## Given information
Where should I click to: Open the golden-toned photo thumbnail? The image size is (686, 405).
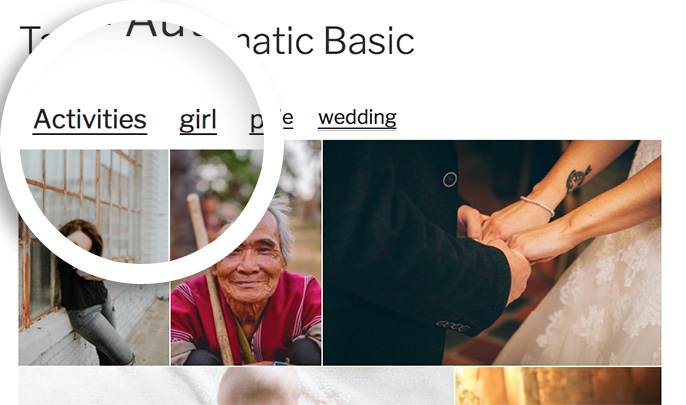click(x=558, y=386)
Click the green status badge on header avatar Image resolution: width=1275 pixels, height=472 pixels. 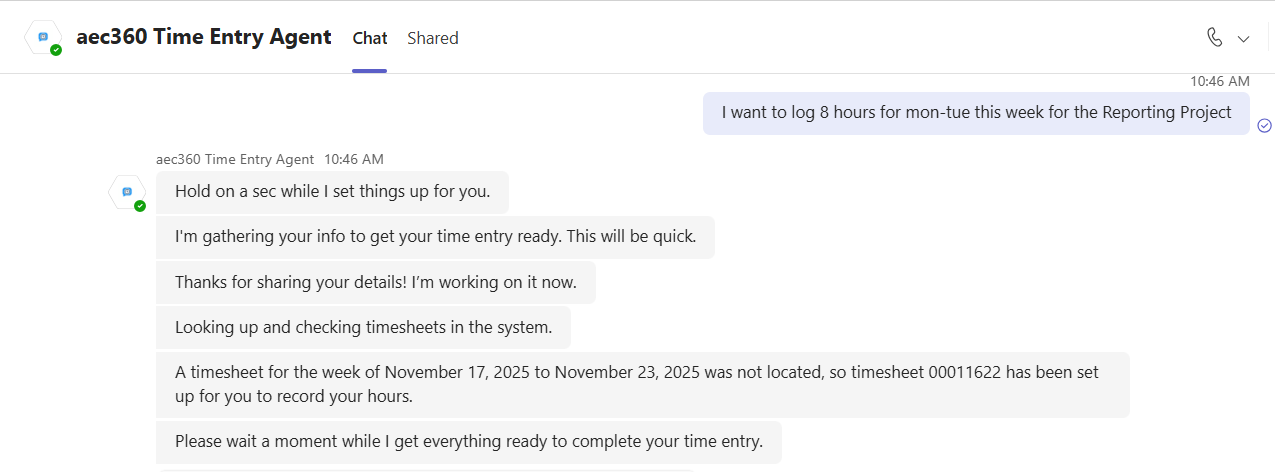click(56, 49)
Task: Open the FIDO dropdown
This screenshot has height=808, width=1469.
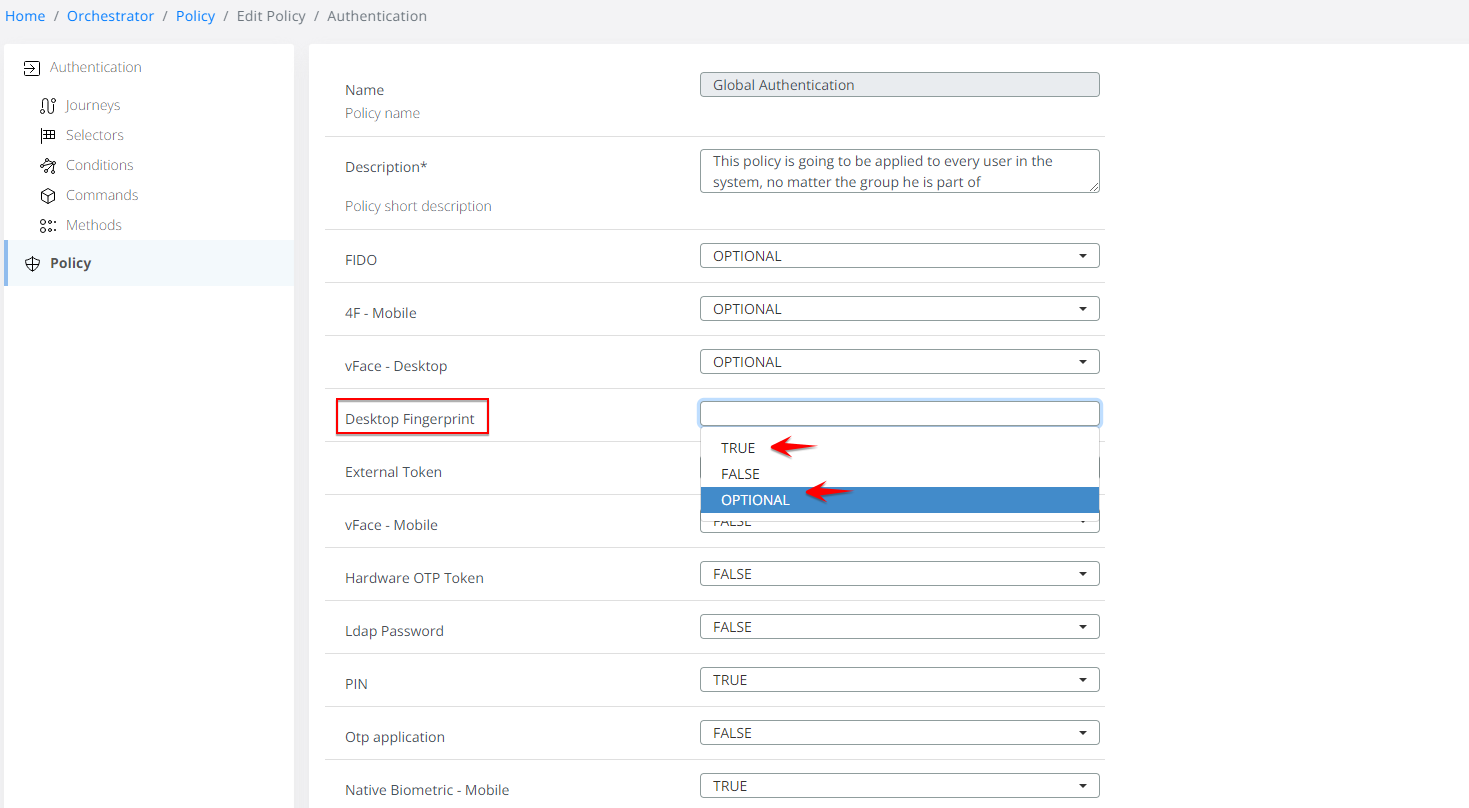Action: pyautogui.click(x=899, y=256)
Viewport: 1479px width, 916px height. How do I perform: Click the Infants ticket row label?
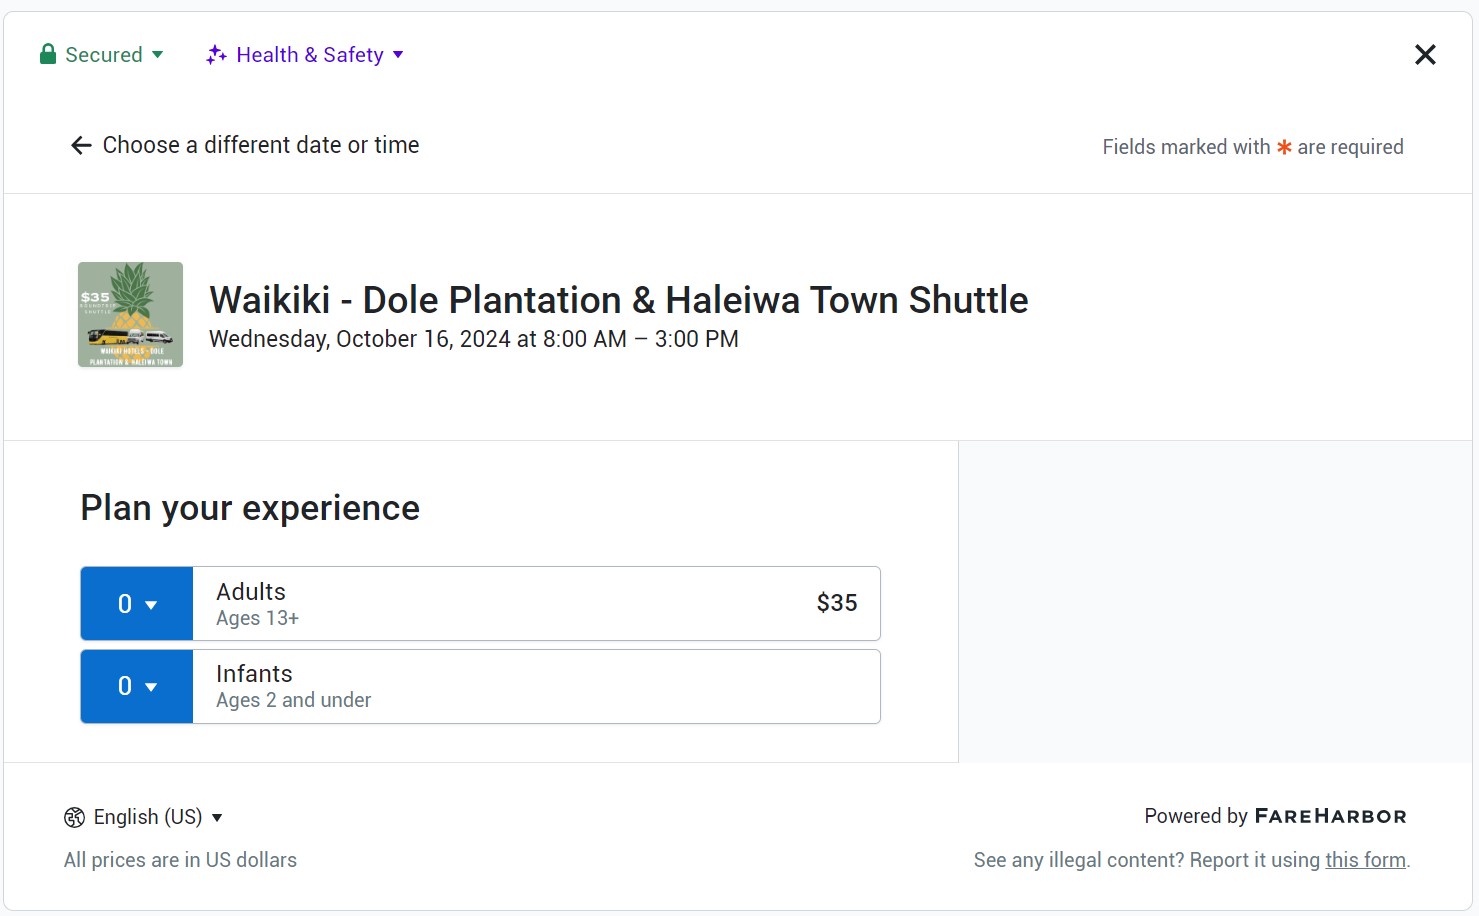[254, 674]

## Aim of the exercise
Give the lines from the one containing "Task: Open the FIDO dropdown" through the last line of the material again, exactly and with no pictures, both ends included.

## Response below
Task: Open the FIDO dropdown
This screenshot has height=808, width=1469.
Action: pyautogui.click(x=899, y=256)
Viewport: 1479px width, 916px height. How do I perform: Click the Infants ticket row label?
[254, 674]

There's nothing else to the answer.